Mas voltando à coletiva de Li, para além de identificar a doença como o grande desafio chinês, ainda antes de o surto apertar, ele não deu sinais de que o fim da política de Covid zero estaria próximo. Afirmou que o objetivo é sempre tratar cientificamente com foco e precisão o surgimento de novos surtos. As novas variantes têm adicionado mais dificuldade a estas estratégias. O que se tem no horizonte são políticas de contenção cada vez mais localizadas, mas que ainda assim desafiam o bem-estar da população e a economia.
Guerra
Do lado de casa nem é preciso lembrar que a guerra entre Rússia e Ucrânia não só traz mais incerteza ao cenário global, como leva a China para o centro de um debate do qual ela talvez nem quisesse participar. Mas parte do mundo a vê como potencial moderadora no conflito – e ela própria sabe que pode assumir tal condição. Li afirmou na entrevista que a China está extremamente preocupada.
Até agora, a China busca uma posição de neutralidade, mantendo os laços com a vizinha Rússia e também com a Ucrânia. Mas ela sabe que independentemente de qualquer movimento é vista pelo Ocidente como aliada russa, como ameaça à democracia ocidental e, por isso, ainda que aja dentro de seus limites e princípios, será alvo de críticas. O quanto isso pode enfraquecer efetivamente laços econômicos ou respingar em sanções ainda é cedo para dizer.
Em 8 de março, Xi Jinping telefonou para o presidente francês, Emmanuel Macron, e para o chanceler alemão, Olaf Scholz, afirmando preocupação com uma guerra na Europa e seu possível recrudescimento. Na última sexta-feira, foi a vez de conversar com o presidente norte-americano, Joe Biden, em uma vídeo conferência de uma hora e 52 minutos em que Xi expressou que espera a paz.
Paciente a China espera. Pelo menos no terreno de guerra. Em outros flancos, se movimenta e amplia laços com parceiros ao redor do mundo. O fato de a Arábia Saudita estudar aceitar Renminbi (RMB), a moeda chinesa, para a compra de petróleo, mostra isso. Claro que a decisão vem de um contexto de internacionalização do RMB, que dura já mais de uma década. A moeda integra a cesta de moedas de reserva do FMI desde 2016.
Problemas demais em ano sensível
Saúde pública e questões geopolíticas globais seriam o que menos a China gostaria de tratar neste ano, quando busca estabilidade e uma população confiante no futuro do país – e seu próprio. Isso porque em novembro deverá ocorrer o 20º Congresso do Partido Comunista da China, quando Xi Jinping deve ser indicado ao terceiro mandato. Garantir uma boa aprovação popular é ferramenta importante para que tudo ocorra sem percalços.
Talvez por isso Li tenha enfatizado tanto a necessidade de crescimento de uma economia de US$ 17,4 trilhões – o PIB da China em 2021. Para o premiê, 5,5% sobre esta base é suficiente para garantir metas tais quais a manutenção do desemprego abaixo dos 5,5%. A China quer criar neste ano 16 milhões de empregos urbanos, e, pela primeira vez, destes, mais de 10,7 milhões serão de recém graduados.

..............................

_Teste sua compreensão_
• a. Responda, com base no texto sobre a China, às perguntas abaixo:
(i) Desde que ano a moeda chinesa integra a cesta de moedas de reserva do FMI?
(ii) Quanto tempo durou a videoconferência entre Xi Jinping e Joe Biden?
(iii) Quantos empregos urbanos a China quer criar neste ano?
• b. Reproduza fielmente o trecho do texto sobre a China que se inicia com as palavras "Mas voltando à" e se encerra com "e a economia.".
Os itens a seguir provêm de uma fonte diferente.

..............................

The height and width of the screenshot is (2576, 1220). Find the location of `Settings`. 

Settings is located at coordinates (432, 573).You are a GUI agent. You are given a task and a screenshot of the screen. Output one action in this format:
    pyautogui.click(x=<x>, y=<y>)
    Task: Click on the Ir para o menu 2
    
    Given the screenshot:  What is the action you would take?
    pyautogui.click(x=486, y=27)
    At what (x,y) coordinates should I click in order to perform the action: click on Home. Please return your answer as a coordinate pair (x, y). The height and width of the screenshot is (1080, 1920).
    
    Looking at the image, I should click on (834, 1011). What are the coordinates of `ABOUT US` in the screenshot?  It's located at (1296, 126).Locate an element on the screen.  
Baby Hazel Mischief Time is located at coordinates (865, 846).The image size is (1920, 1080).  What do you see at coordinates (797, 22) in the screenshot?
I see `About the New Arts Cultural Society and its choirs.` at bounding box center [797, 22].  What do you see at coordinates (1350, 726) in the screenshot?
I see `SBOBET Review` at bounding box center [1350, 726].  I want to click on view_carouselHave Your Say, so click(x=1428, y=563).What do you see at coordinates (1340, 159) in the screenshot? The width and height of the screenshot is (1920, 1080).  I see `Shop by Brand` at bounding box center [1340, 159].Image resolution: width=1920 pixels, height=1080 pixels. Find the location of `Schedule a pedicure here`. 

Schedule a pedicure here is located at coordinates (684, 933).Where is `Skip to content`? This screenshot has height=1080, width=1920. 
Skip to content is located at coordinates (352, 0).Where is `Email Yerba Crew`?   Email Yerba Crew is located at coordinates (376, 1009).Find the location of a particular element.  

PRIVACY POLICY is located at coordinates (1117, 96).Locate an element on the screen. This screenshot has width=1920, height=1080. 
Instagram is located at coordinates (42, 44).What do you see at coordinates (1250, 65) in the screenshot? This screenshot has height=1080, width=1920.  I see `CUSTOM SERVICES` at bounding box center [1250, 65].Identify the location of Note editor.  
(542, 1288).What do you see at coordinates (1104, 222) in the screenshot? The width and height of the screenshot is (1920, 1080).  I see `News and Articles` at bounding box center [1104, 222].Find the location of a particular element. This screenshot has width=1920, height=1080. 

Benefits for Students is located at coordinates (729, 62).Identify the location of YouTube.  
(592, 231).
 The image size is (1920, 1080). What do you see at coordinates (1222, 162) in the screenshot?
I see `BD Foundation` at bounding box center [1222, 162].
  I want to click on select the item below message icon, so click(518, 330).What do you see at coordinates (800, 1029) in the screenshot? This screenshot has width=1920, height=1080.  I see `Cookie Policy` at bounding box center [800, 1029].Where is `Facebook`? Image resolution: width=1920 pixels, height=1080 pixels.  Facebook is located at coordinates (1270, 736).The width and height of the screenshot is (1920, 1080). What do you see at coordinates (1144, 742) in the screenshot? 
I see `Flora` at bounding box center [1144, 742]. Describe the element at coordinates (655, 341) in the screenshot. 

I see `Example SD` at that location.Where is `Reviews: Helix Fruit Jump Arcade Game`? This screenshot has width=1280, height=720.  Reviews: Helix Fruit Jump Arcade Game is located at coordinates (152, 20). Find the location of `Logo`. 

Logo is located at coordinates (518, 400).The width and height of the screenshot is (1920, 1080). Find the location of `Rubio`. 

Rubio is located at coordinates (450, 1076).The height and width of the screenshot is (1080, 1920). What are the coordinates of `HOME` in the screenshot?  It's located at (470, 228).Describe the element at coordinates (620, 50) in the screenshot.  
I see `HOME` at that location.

..............................

_Respostas do exercício_
• a.
(i) Desde 2016.
(ii) Uma hora e 52 minutos.
(iii) 16 milhões.

• b.
Mas voltando à coletiva de Li, para além de identificar a doença como o grande desafio chinês, ainda antes de o surto apertar, ele não deu sinais de que o fim da política de Covid zero estaria próximo. Afirmou que o objetivo é sempre tratar cientificamente com foco e precisão o surgimento de novos surtos. As novas variantes têm adicionado mais dificuldade a estas estratégias. O que se tem no horizonte são políticas de contenção cada vez mais localizadas, mas que ainda assim desafiam o bem-estar da população e a economia.